China is being accused of playing a role in a hack on Apple's Chinese iCloud service that featured an attack to obtain user credentials, photos, messages, contacts and other sensitive information.

Censorship monitor GreatFire blew the whistle on the "man in the middle" (MITM) attack launched on Apple's Chinese servers.

As the term implies, an MITM attack spoofs a private connection and siphons off information from users unwittingly transmitting data through a third party en route to a secure site. Perpetrators of MITM attacks spoof digital certificates, which can mislead users into thinking a connection to a server is secure.

"If users ignored the security warning and clicked through to the Apple site and entered their username and password, this information has now been compromised by the Chinese authorities," states GreatFire.

GreatFire speculates the iCloud attacks were a response to the release of the new iPhone 6 handset in mainland China. The iPhone 6's almost impenetrable encryption may have prompted the Chinese government to take another approach to monitoring users of the smartphones, states GreatFire.

"When details of the new iPhone were announced, we felt that perhaps that the Chinese authorities would not allow the phone to be sold on the mainland," says GreatFire. "Ironically, Apple increased the encryption aspects on the phone allegedly to prevent snooping from the NSA. However, this increased encryption would also prevent the Chinese authorities from snooping on Apple user data."

China is "resolutely opposed to hacking," said the country's foreign ministry spokesperson at a news briefing, while a China Telekom spokesperson called GreatFire's allegations "untrue and unfounded."

Apple acknowledge the attack launched against its Chinese servers and restated its commitment to the security of customer's data but maintains the hacks didn't compromise any data.

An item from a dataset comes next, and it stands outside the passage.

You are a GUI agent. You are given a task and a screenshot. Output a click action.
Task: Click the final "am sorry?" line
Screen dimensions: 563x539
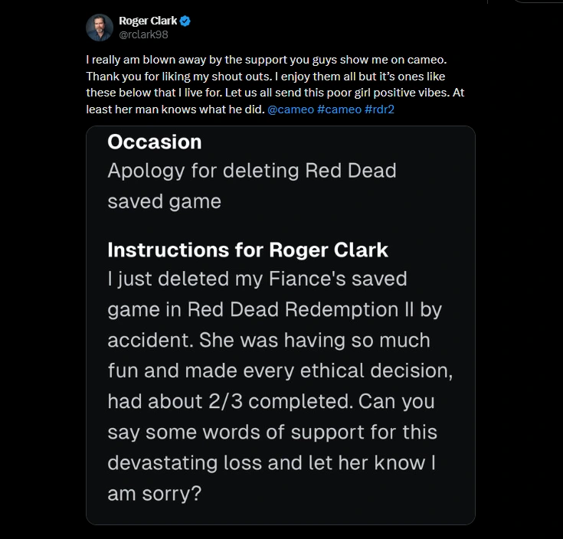(x=154, y=494)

"We're aware of intermittent organized network attacks using insecure certificates to obtain user information, and we take this very seriously," states Apple. "These attacks don't compromise iCloud servers, and they don't impact iCloud sign-in on iOS devices or Macs running OS X Yosemite using the Safari browser."

The attack on iOS users in China comes just weeks after a piece of malicious code made the rare move from Android to Apple's mobile devices. The mobile remote access Trojan was said to have initially targeted Hong Kong protesters, though the security firm that spotted the malware says the perpetrators behind the software could have bigger plans.

"Although it shows initial signs of being a targeted attack on Chinese protesters, the full extent of how Xsser mRAT is being used is anyone's guess," says Lacoon Mobile Security. "It can cross borders easily, and is possibly being operated by a Chinese-speaking entity to spy on individuals, foreign companies, or even entire governments."